R-Factor is a proprietary Environmental, social and governance (ESG) scoring system developed by financial holding company State Street Corporation’s investment management business. State Street Global Advisors (SSGA) announced that it is going to start penalizing big companies “consistently underperforming” according to its R-Factor scoring system, where “R” stands for responsibility.
In a letter sent to boards ahead of proxy season and viewed by the Financial Times, State Street Global Advisors (SSGA) said it will “take appropriate voting action” against board members at these companies if they can’t explain how they plan to improve their scores. The companies being scrutinized are listed on exchanges in the U.S., Japan, U.K., Australia, Germany and France.
“Ultimately, we have a fiduciary responsibility to our clients to maximize the probability of attractive long-term returns — and will never hesitate to use our voice and vote to deliver better performance for them,” said Cyrus Taraporevala, SSGA chief executive, in the letter. “This is why we are so focused on financially material ESG issues.”
Formed in 1978, SSGA is one of the world’s largest index fund providers and manages assets worth $3.1 trillion. Its stewardship activities have focused on gender diversity and climate change the last few years. It’s also the company that commissioned the famous “Fearless Girl” bronze sculpture in New York’s financial district a year after launching the gender diversity SHE ETF.
“R” or Responsibility Factor Explained
SSGA says its proprietary ESG scoring system measures the performance of a company’s operations and governance as it relates to financially material ESG challenges, and provides a roadmap to firms looking to improve. It is meant to fill the need for high-quality ESG data and a standardized, transparent method to assess long-term sustainability. It has two components: ESG and corporate governance.
The system sources data from four different providers – Sustainalytics, ISS-ESG (formerly Oekom Research), Vigeo-EIRIS, and ISS- Governance – to improve overall coverage and remove biases inherent in existing scoring methodologies.
Of all the data collected, only parameters that have demonstrated links to sustainable long-term value creation are used. A framework developed by a non-profit called the Sustainability Accounting Standards Board (SASB) is used to identify what metrics are financially material for an industry. The SASB Materiality Map includes 26 issues (see image below) under five categories including environment, social capital, human capital, business model and innovation and leadership and governance issues.
Relevant country-level corporate governance codes are also incorporated in the system to provide market specificity.

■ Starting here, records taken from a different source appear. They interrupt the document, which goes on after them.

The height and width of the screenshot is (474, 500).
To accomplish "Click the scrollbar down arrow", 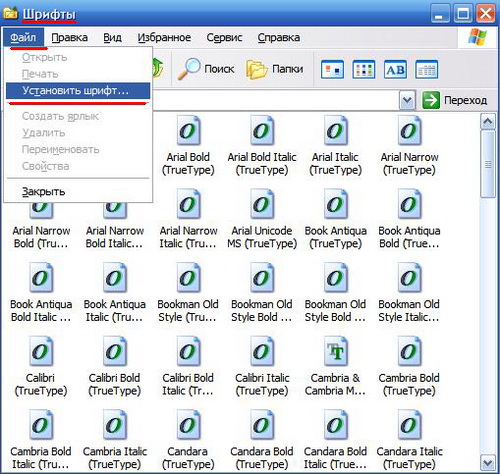I will pyautogui.click(x=488, y=463).
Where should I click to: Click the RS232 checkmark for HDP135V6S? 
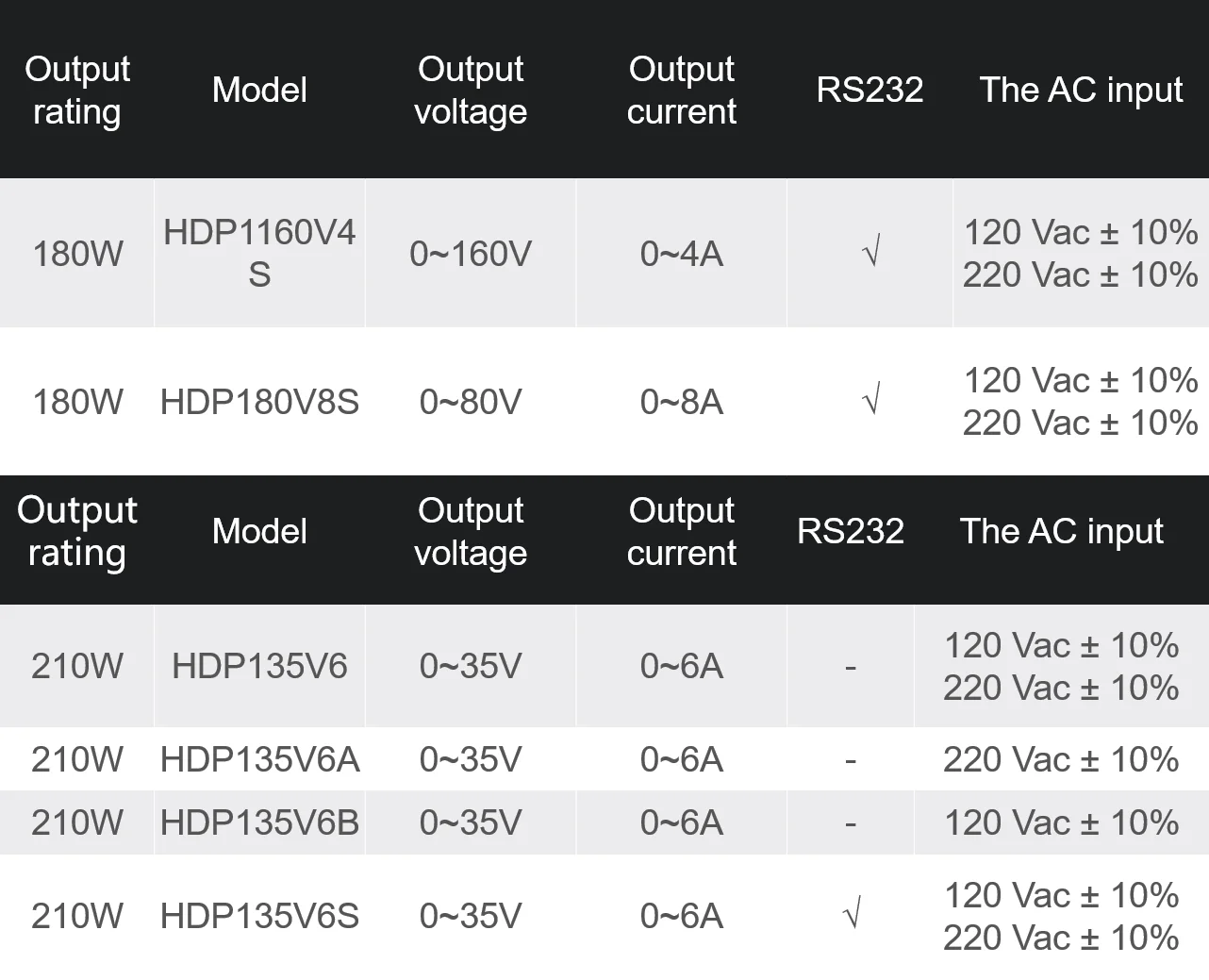pos(852,915)
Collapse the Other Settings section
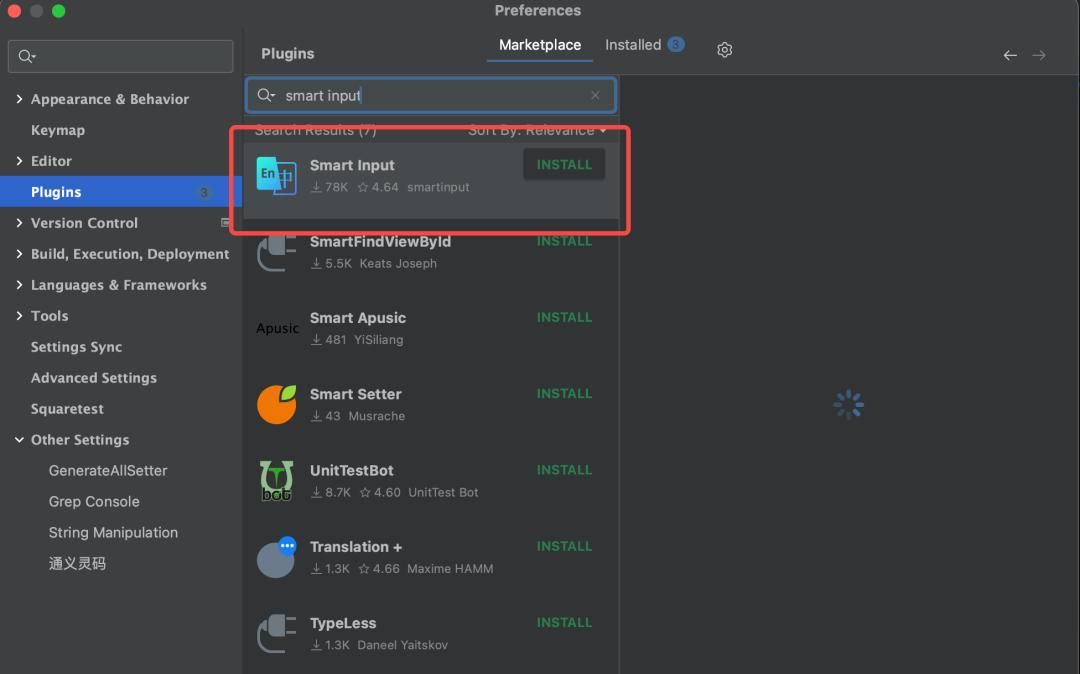 [x=19, y=440]
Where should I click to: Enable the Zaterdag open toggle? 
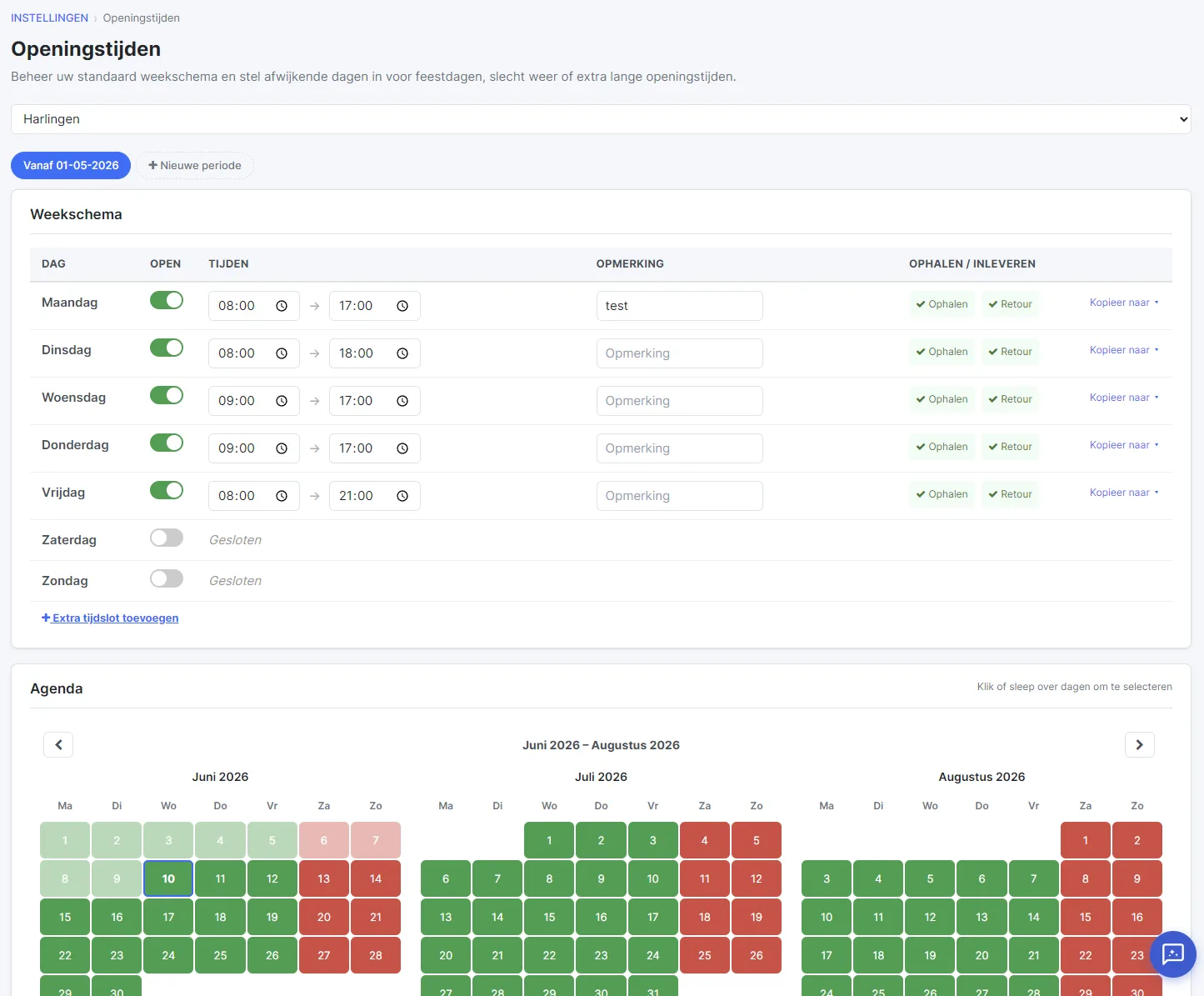click(167, 538)
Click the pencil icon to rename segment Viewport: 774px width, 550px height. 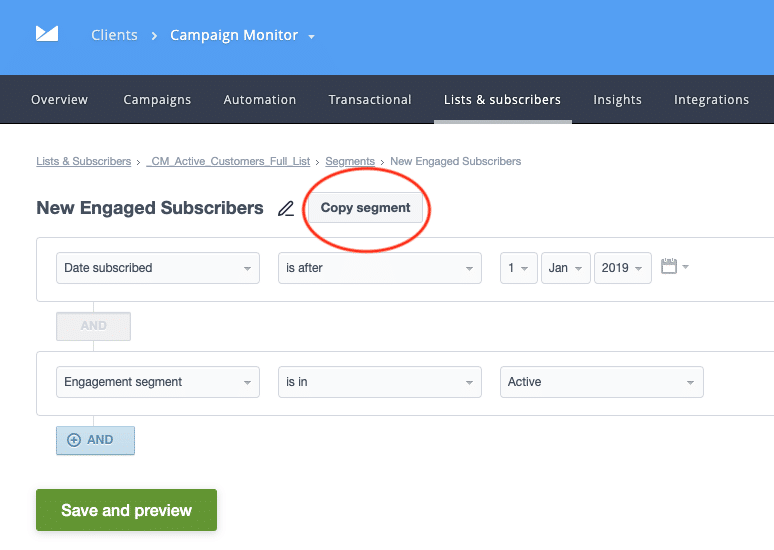(x=286, y=208)
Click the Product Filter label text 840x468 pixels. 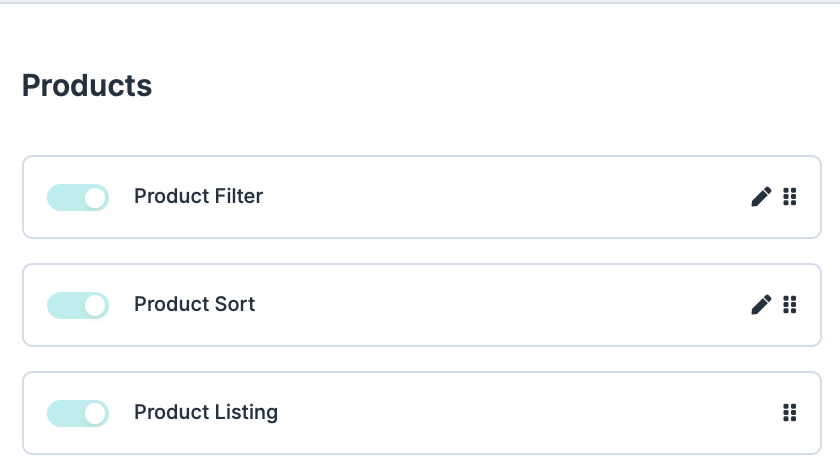198,197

“We’ve dedicated significant time and resources to developing R-Factor because of our belief in the value of ESG integration across investment strategies,” said Rakhi Kumar, Head of ESG Investments and Asset Stewardship at SSGA. “By sharing R-Factor scores and educational ESG resources with portfolio companies, and developing investment solutions powered by the system, we are enabling investors and companies to help us build more sustainable capital markets for the future.”